▶ _What the task asks_: Repeat precisely the span of lines below that opens with the line containing "Image resolution: width=464" and closes with the line containing "Task: Star the Task-10 SOS Box task", both included.

▶ _Material supplied_:
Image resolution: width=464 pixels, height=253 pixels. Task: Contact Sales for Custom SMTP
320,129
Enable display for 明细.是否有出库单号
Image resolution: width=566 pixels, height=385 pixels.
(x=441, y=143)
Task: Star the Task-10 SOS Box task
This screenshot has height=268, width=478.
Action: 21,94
==
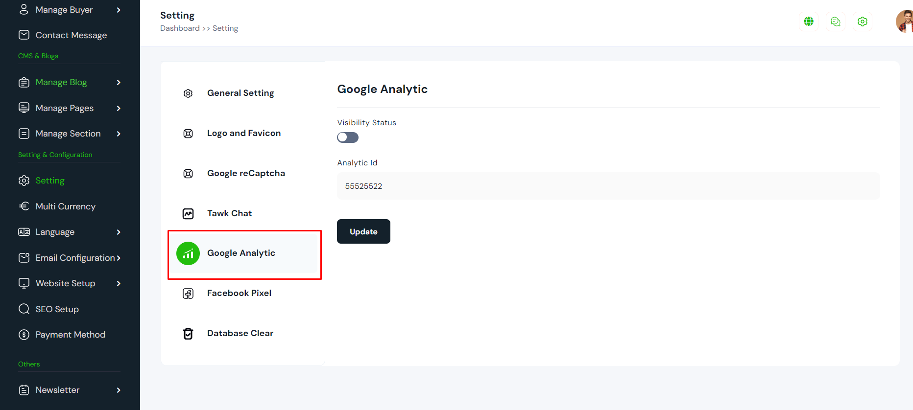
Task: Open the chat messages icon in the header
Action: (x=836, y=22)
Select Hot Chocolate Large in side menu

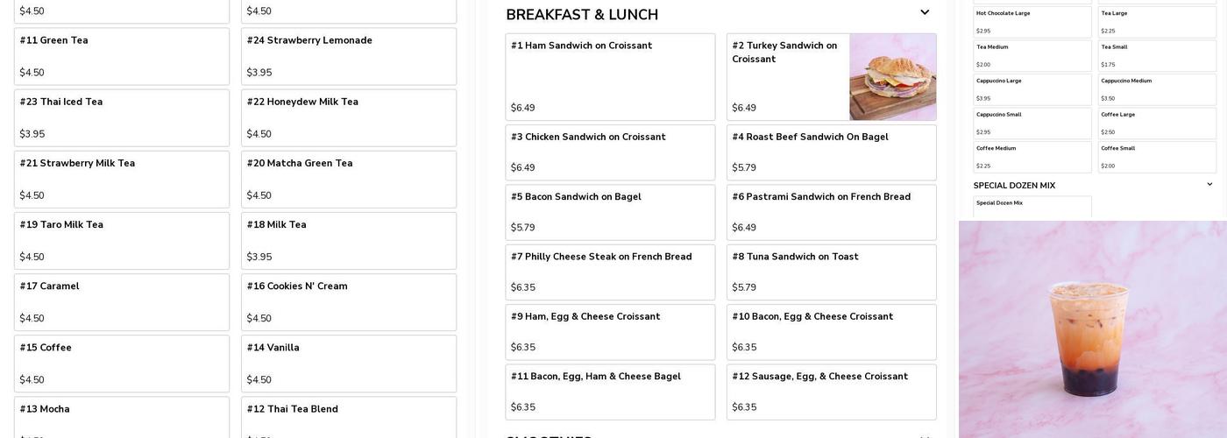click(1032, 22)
---
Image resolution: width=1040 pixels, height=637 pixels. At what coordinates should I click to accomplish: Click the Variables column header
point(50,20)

▶ _Response area_:
Image resolution: width=464 pixels, height=253 pixels. Task: Contact Sales for Custom SMTP
320,129
Enable display for 明细.是否有出库单号
Image resolution: width=566 pixels, height=385 pixels.
(x=441, y=143)
Task: Star the Task-10 SOS Box task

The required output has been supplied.